【連載】この中小化粧品会社に注目㉟エトヴォス(上)~投資ファンドのLCAが買収し傘下に~

2021.01.28

特集

編集部

天然鉱物原料を配合して作るミネラルコスメのメーカー「株式会社エトヴォス」(大阪府大阪市、尾川ひふみ代表、設立2007年5月)は、ファッション・レザーグッズ、時計・宝飾、化粧品、酒など60以上のブランドを持つ世界屈指のコングロマリット「モエヘネシー・ルイヴィトン株式会社」(LVMH)系列の投資ファンド会社「Ⅼキャタルトン・アジア」(LCA)が投資(2020年4月)を行い、傘下に入った。
LCAがエトヴォスの第三者割当増資(新たに発行した株式を特定の第三者=法人・個人に引き受けてもらうことで、資金を調達する方法)を引き受けるとともに、尾川ひふみ代表個人が保有する株式の一部を譲受するなどして株式の過半数を取得した。取得額は、非公開。Lキャタルトンが日本の中小化粧品会社「エトヴォス」に投資し買収したのは、初のケース。

エトヴォスとLCA の両社は、第三者割当増資に伴い資金面と事業面でパートナーシップ契約を締結している。先行き、モエヘネシー・ルイヴィトンとLCA は、連携しながらエトヴォスの店舗数の拡大や顧客サービスの向上、商品開発、アジアを中心とした海外進出等を支援し成長につなげていく計画。また、LCAは、エトヴォスの経営体制の強化を図るため、モエ ヘネシー・ルイ ヴィトン・ジャパンのノルベール・ルレ代表取締役社長ら2人が社外取締役に就任した。
エドヴォスが第3者割当増資に踏み切ったのは、新たな成長に向けて踏み出すためには「資金調達と事業の両面で良きパートナーを確保することが重要」と判断したため。

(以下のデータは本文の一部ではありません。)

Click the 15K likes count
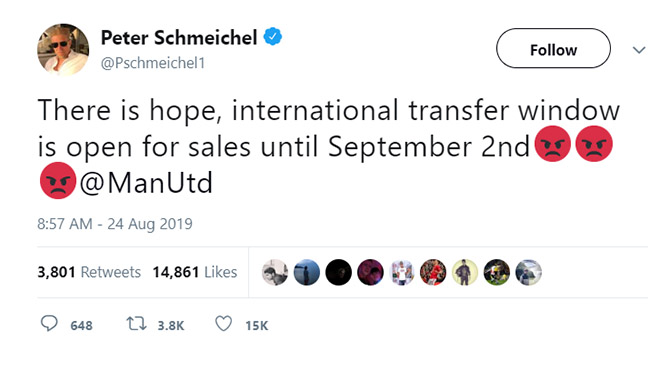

一方、1987年創業のLVMH(モエヘネシー・ルイヴィトン)は、フランスを本拠地とするラグジュアリー商品に特化した企業。ルイ・ヴィトンやクリスチャン・ディオールなど世界的に有名な企業を抱え、ファッションだけにとどまらずフレグランスやコスメも主要事業と位置付けて欧米中心に買収を行っている。
その中で、系列投資ファンドのLCA がエドヴォスに投資したのは、肌へのやさしさを追求した高品質な商品群の提供を通じてコスメ業界で差別化したブランドポジションを築いていること。また、新規事業を拡大してさらなる成長を目指していることに着目して投資をおこなった。

ところで、LCAの投資姿勢は、未公開企業の株を取得し、同時にその企業の経営に深く関与して企業価値を高めた後に売却するプライベート・エクイティ・ファンドではない。また、投資先企業を簡単に売却(バイアウト)または取得した企業の株式を売却して利益を手にするイグジットを第一の目標に掲げて投資や出資は行わない。
基本的な投資スタンスは、特定の専門分野において卓越したクオリティや文化があり、その価値を世界的に見出されていないグッドブランドを発掘することで、よりよいブランディングを推進し企業価値を高めていくことを狙いとして投資を行う。LCA は、2018年に国内で眼鏡チェーンを展開するオンデーズに投資しているがコスメ企業への投資は、エトヴォスが初。